## Consigne 1
D'après la présentation du roman Le brasier de justice, quels métiers le jeune Hardouin avait-il espéré exercer avant la mort de son frère aîné ?
## Consigne 2
Reprenez la présentation du roman Le brasier de justice et poursuivez-la à partir de sa dernière phrase.

## Texte fourni
Le brasier de justice
(Les enquêtes de M. de Mortagne, bourreau – tome 1)
Après les aventures d'un jeune médecin enquêteur, Les
Mystères de Druon de Brévaux (voir sur notre site les articles
consacrés aux deux premiers volumes, Aesculapius
et Lacrimae),
nous entrons, toujours au moyen âge, dans une nouvelle série de
romans dont le héros est ici
un bourreau !
Rien ne prédisposait Hardouin cadet-Venelle, dit M. Justice de
Mortagne, à enquêter sur la véritable culpabilité
des condamnés qui lui étaient confiés
jusqu'à
l'exécution de Marie de Salvin en août 1305.
Leur dynastie de bourreaux était née avec son arrière-grand-père,
un fieffé vaurien, brigand de chemin, assassin. Capturé et condamné
à la pendaison, on lui avait proposé, ainsi qu'à d'autres,
la vie sauve contre cet office. Il n'avait pas boudé l'occasion. Ma foi,
il avait tué pour quelques fretins. Autant continuer, avec la bénédiction
de tous, mais pour de beaux sous.
Le jeune Hardouin, cadet de la famille, avait espéré échapper
à cette charge, partir à l'aventure, devenir soldat ou barbier-chirurgien,
mais le décès de son frère aîné en a décidé
autrement, l'obligeant à reprendre la charge familiale.
Le sort, et son art de la chirurgie, lui ont apporté une immense fortune
sans pour autant cesser de faire de lui un paria que la fonction d'exécuteur
vouait au célibat, sauf à épouser une fille de bourreau.
Etrange et émouvant héros pour cette nouvelle série d'enquêtes.
En août 1305, Marie de Salvin, affirme avoir été violée,
en l'absence de son mari parti à la chasse, par leur hôte, Jacques
de Faussay. Ce dernier crie à l'affabulation, jure de son innocence et
obtient un duel judiciaire pour s'en remettre au jugement de Dieu. Le mari,
piètre escrimeur, est tué par Jacques de Faussay, réputé
fine lame. Marie de Salvin, accusée de mensonge et de parjure, est condamnée
à être brûlée vive. Et le bourreau remplit son office
Mais dans ses cauchemars, il voit apparaître Marie de Salvin qui clame
toujours son innocence. Le hasard mène un jour le bourreau dans une taverne
où l'ignoble de Faussay se vante de son viol sur la jeune femme
Que faire ?
Hardouin, tourmenté par cette exécution imméritée,
se rend chez Arnaud de Tisans, sous-bailli de Mortagne, chargé de rendre
la justice, qui a condamné Marie de Salvin. Bourreau de grande réputation,
efficace et toujours apprécié dans son office, Hardouin se sait
difficile à remplacer et use de ce pouvoir pour convaincre le sous-bailli
de le laisser faire la lumière sur l'ignoble conduite de Jacques de Faussay.

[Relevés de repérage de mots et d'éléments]

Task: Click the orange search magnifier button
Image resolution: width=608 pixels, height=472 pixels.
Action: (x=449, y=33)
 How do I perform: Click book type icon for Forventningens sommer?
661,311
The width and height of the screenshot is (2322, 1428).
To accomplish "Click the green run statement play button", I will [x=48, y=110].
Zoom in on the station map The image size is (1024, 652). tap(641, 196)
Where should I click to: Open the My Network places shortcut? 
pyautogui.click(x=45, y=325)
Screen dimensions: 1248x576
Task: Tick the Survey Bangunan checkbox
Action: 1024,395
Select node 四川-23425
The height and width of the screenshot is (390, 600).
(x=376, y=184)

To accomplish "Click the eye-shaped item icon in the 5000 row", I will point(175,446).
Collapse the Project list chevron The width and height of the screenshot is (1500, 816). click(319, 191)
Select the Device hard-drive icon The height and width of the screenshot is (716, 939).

## Production attendue 1
Il avait espéré devenir soldat ou barbier-chirurgien.

## Production attendue 2
Non seulement Arnaud de Tisans accepte assez facilement mais il évoque
une autre histoire de jeune femme condamnée à être enterrée
vivante pour un meurtre qu'elle n'aurait peut-être pas commis. Et puis,
le temps qu'on y est, il aborde aussi le délicat sujet de meurtres d'enfants,
violés et sauvagement assassinés, à Nogent-le-Rotrou, la
seigneurie du bailli de Guy de Trais. Un homme a bien été torturé
et pendu pour ces crimes mais le sous-bailli ne croit pas en sa culpabilité
et la preuve en est que les meurtres d'enfants continuent toujours
Hardouin, étonné de voir Arnaud de Tisans s'émouvoir pour
la paysanne peut-être injustement enterrée, se demande aussi les
raisons de cette autre enquête qu'on lui demande de mener discrètement
sur les terres du bailli, hors de sa juridiction
Qu'y a-t-il derrière
tout cela ?
Pour obtenir de pouvoir réhabiliter, à titre posthume hélas,
l'innocence de Marie de Salvin, Hardouin est obligé de se plier aux conditions
du sous-bailli.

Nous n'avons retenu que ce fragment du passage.